Le désir de santé, moteur du éveloppement  durable

Jean-Michel Gilibert : Au-delà des secteurs où il y a ingestion d'aliments, directement concernés par l'enjeu sanitaire, toutes les entreprises peuvent agir. Leur vison de la santé doit satisfaire à plusieurs critères. Elle doit d'abord être légitime, et la légitimité ne dépend pas du secteur, mais de la cohérence entre les actions et le discours, l'interne et l'externe : le cap santé doit être tenu dans la durée. Elle doit avoir de la crédibilité, qui est la capacité à mener de front le faire et le dire.

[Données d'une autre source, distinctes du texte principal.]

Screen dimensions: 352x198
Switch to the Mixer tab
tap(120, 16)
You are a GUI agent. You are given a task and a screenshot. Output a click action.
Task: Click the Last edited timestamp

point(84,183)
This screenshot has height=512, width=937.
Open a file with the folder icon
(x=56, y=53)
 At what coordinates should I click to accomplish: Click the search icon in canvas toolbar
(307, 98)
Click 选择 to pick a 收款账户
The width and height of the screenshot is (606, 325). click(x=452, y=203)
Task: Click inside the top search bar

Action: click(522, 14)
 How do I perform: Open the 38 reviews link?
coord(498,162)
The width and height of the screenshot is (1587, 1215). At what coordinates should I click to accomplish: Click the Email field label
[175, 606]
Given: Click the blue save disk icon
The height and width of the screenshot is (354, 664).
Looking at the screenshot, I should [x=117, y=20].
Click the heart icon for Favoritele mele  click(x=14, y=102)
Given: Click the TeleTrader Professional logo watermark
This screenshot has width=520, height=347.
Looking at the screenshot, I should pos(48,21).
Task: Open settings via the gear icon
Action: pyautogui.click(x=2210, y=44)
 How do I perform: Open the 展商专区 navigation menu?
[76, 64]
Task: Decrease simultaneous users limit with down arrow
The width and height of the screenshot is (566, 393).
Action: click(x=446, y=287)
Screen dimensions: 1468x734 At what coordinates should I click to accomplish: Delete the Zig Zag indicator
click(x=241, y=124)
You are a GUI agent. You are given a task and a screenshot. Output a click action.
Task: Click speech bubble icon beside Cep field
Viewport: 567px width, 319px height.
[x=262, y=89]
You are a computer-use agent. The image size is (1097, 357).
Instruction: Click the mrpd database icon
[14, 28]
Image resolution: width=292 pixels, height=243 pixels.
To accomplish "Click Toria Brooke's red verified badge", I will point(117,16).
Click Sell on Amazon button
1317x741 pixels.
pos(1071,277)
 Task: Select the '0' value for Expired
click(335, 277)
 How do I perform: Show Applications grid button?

Et de la sincérité, qui impose de fuir tout ce qui promeut le pseudo santé marketing. Enfin, elle doit être source de progrès. Le défi concerne non seulement les produits et les marques mais aussi l'entreprise.
Si elle n'est pas fidèle à des valeurs, la marque en souffrira. Reste que le marketing, encore prisonnier du schéma prix-promotion, n'a pas la culture de la santé et hésite à en saisir toutes les opportunités. Au nombre des acteurs, ajoutons que les collectivités locales peuvent jouer un rôle important, au travers de programmes tels qu'Epode ("Ensemble, prévenons l'obésité des enfants").
Développé dans deux cents villes, ce programme de prévention vise à recréer des repères et à modifier progressivement et en profondeur les comportements alimentaires et l'activité physique des familles.

Comment parler de santé ? Comment informer les consommateurs sans diaboliser ?

Jean-Michel Gilibert : Une des évolutions marquantes de nos sociétés est le développement de ce que les sociologues appellent la "réflexivité", qui définit le contraire de "l'allant de soi". Pour être acceptées, les choses doivent être justifiées. Il en va ainsi des marques. Elles doivent justifier leurs promesses pour obtenir la confiance des consommateurs qui ne sont pas dupes et sont en quête de repères. C'est pourquoi la priorité doit aller à l'éducation et à l'amélioration des comportements, plutôt qu'à la stigmatisation de secteurs économiques entiers. Il faut apaiser la relation du consommateur avec son alimentation. Manger ne tue pas. L'équilibre doit être le maître mot.

Aujourd'hui, la santé est entre nos mains, et c'est à nous de gérer notre espérance de vie, en maîtrisant notre alimentation, notre activité physique et notre hygiène de vie. Le désir de santé est une aspiration joyeuse, plaisir et santé ne sont plus antinomiques

Doit-on encadrer, voir interdire la publicité alimentaire à destination des enfants ?

Jean-Michel Gilibert: Nous croyons plus aux démarches d'autorégulation des entreprises, qui ont naturellement intérêt à s'adapter à leur environnement et à leur clientèle, qu'à la contrainte législative ou qu'à l'interdiction de manière générale. Nous pensons que les entreprises font partie de la solution, aux côtés des pouvoirs publics. Nous sommes convaincus de la nécessité de la collaboration public-privé dans le travail d'éducation, notamment auprès des enfants. Certaines marques emblématiques ont la capacité de promouvoir les bons comportements auprès de publics insensibles aux messages officiels. Mais dire cela est déjà une petite révolution…

Comment définir le "marketing santé" ?

Jean-Michel Gilibert : A l'heure du développement durable, ou mieux, de la santé durable, nous croyons à l'efficacité d'un cercle vertueux : responsabilité-opportunités. Dont le point de départ est la responsabilité de l'entreprise, elle-même initiatrice de nouvelles opportunités, en termes de produits, de communication, de liens avec les consommateurs et les collaborateurs, et de marques. Ce que nous appelons le healthing way.

(*) Coauteur avec Christophe Thomassin du Désir de santé, Eyrolles, 2007.